V. The Craft Obsession: When Detail Becomes Philosophy

What distinguishes SS27 menswear at its highest level is not silhouette—it is obsession with material intelligence.

There is a clear shift toward fabrics that behave emotionally as much as structurally:

  • Superfine kid mohair and linen tailoring that catches light like memory
  • High-twist linen suiting in saturated marine tones
  • Sailcloth outerwear that suggests movement even when still
  • Suede and refined leathers in muted drab tones that resist trend cycles entirely

Even accessories behave like narrative objects rather than add-ons. Heddon suede loafers, leather goods from the Alfred, Century, and Duke collections—all feel lived-in rather than newly acquired.

This is luxury designed to age in reverse: it starts as if it has already been worn into life.

And that is the paradox SS27 resolves beautifully: the tension between precision and imperfection.


VI. The Return of Soft Authority

One of the most important undercurrents this season is the rise of what might be called soft authority dressing.

Menswear is no longer interested in dominance as stiffness. Instead, authority is now communicated through ease—how naturally a garment sits on the body, how fluidly it transitions from formal to informal settings.

A blazer is no longer armor. It is a register of presence.

A shirt is no longer a uniform. It is a gesture.

A coat is no longer protection. It is punctuation.

This recalibration is especially visible in the shift toward handkerchief linen shirts, slouchy silhouettes, and unstructured tailoring that still maintains intellectual rigor.

Even black tie is softened. Silk dupioni suits and hopsack dinner jackets are no longer rigid ceremonial wear—they are reinterpretations of ritual, designed for modern social ambiguity.


VII. The Mischief Factor: Menswear Learns to Smile Again

One of the most surprising developments in SS27 luxury menswear is the return of controlled irreverence.

A playing-card motif appears within Dunhill’s narrative universe—not as gimmick, but as coded mischief. An archival table lighter inspires an entire attitude toward eveningwear: elegance, yes, but with a wink.

This matters because menswear has spent years afraid of humor. Minimalism removed personality in the name of refinement. SS27 reverses this quietly.

Luxury is allowed to be playful again—but only if it still respects craftsmanship.

That balance is difficult, and rare. But when it works, it feels like watching a very serious man allow himself a private joke.


VIII. The SS27 Consumer Shift: From Ownership to Identity Rotation

Another major undercurrent shaping this season is behavioral rather than aesthetic.

The modern menswear consumer is no longer building a fixed wardrobe. He is building a rotating identity system.

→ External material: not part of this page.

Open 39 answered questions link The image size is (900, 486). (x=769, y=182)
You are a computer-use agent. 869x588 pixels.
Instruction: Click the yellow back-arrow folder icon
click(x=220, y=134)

Clothing is now selected based on scenario, not season:

  • Business identity
  • Travel identity
  • Social identity
  • Private identity

Menswear brands are responding by building collections that function less like seasonal drops and more like modular character kits.

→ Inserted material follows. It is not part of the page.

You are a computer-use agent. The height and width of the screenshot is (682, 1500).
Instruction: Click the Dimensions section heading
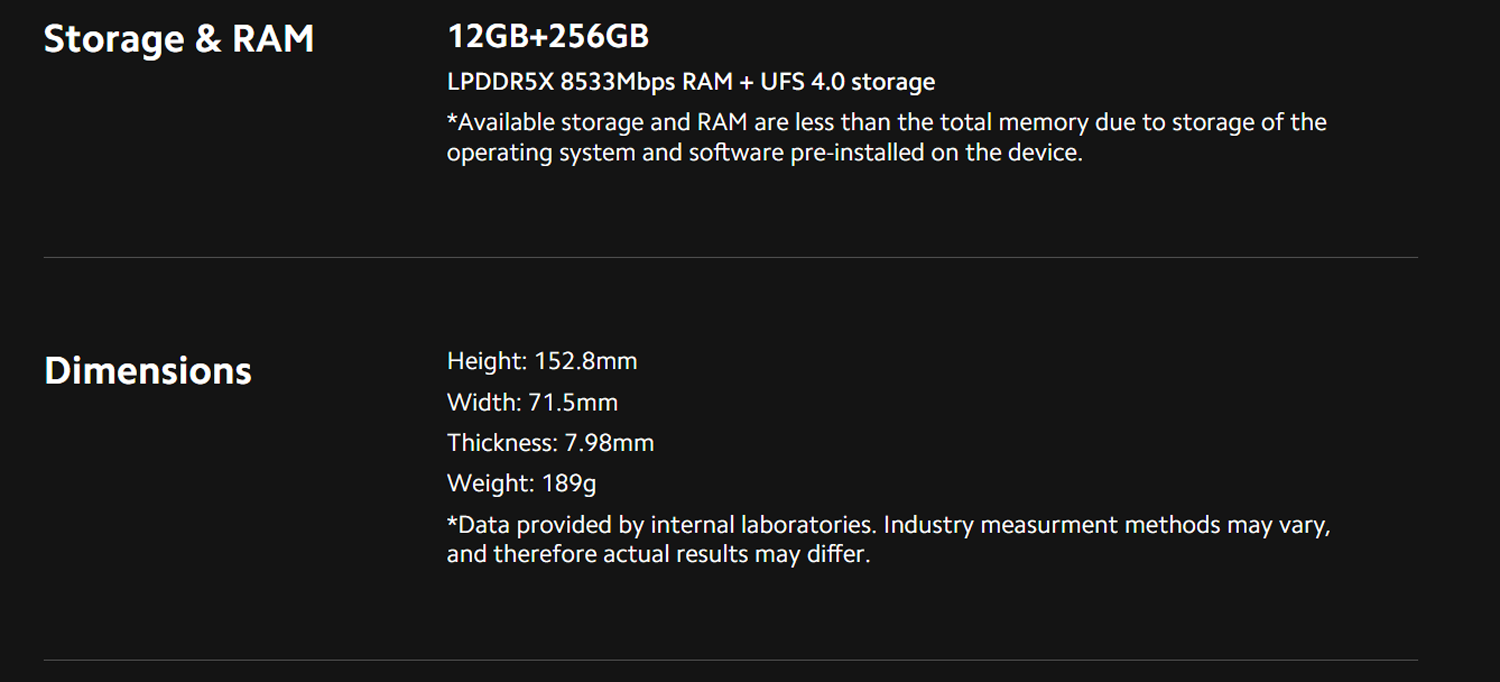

Dunhill’s SS27 offering exemplifies this: a man can move from linen tailoring by day to silk eveningwear by night without changing identity—only adjusting tone.

This is the future of luxury: continuity across fragmentation.


IX. The Final Picture: English Elegance Without Nostalgia

What ultimately defines SS27 menswear is its refusal to fall into nostalgia.

Even when referencing British archetypes or archival tailoring codes, the intent is forward-facing. These are not reenactments of heritage—they are evolutions of it.

The Dunhill SS27 world, in particular, constructs an English elegance that is not trapped in memory but actively moving through time. It is aware of its past, but not constrained by it.

There is confidence in that stance. Not loud confidence. The kind that does not need validation because it is already internally coherent.


X. Menswear as Biography

If previous eras of menswear were about silhouettes, and the 2010s were about branding, then SS27 is about something more intimate:

menswear as biography.

What you wear is no longer just a choice. It is a compressed narrative of who you are, where you have been, and what version of yourself you are willing to present today.

And in that sense, SS27 is not just a fashion season. It is a shift in authorship.

The man is no longer styled by fashion.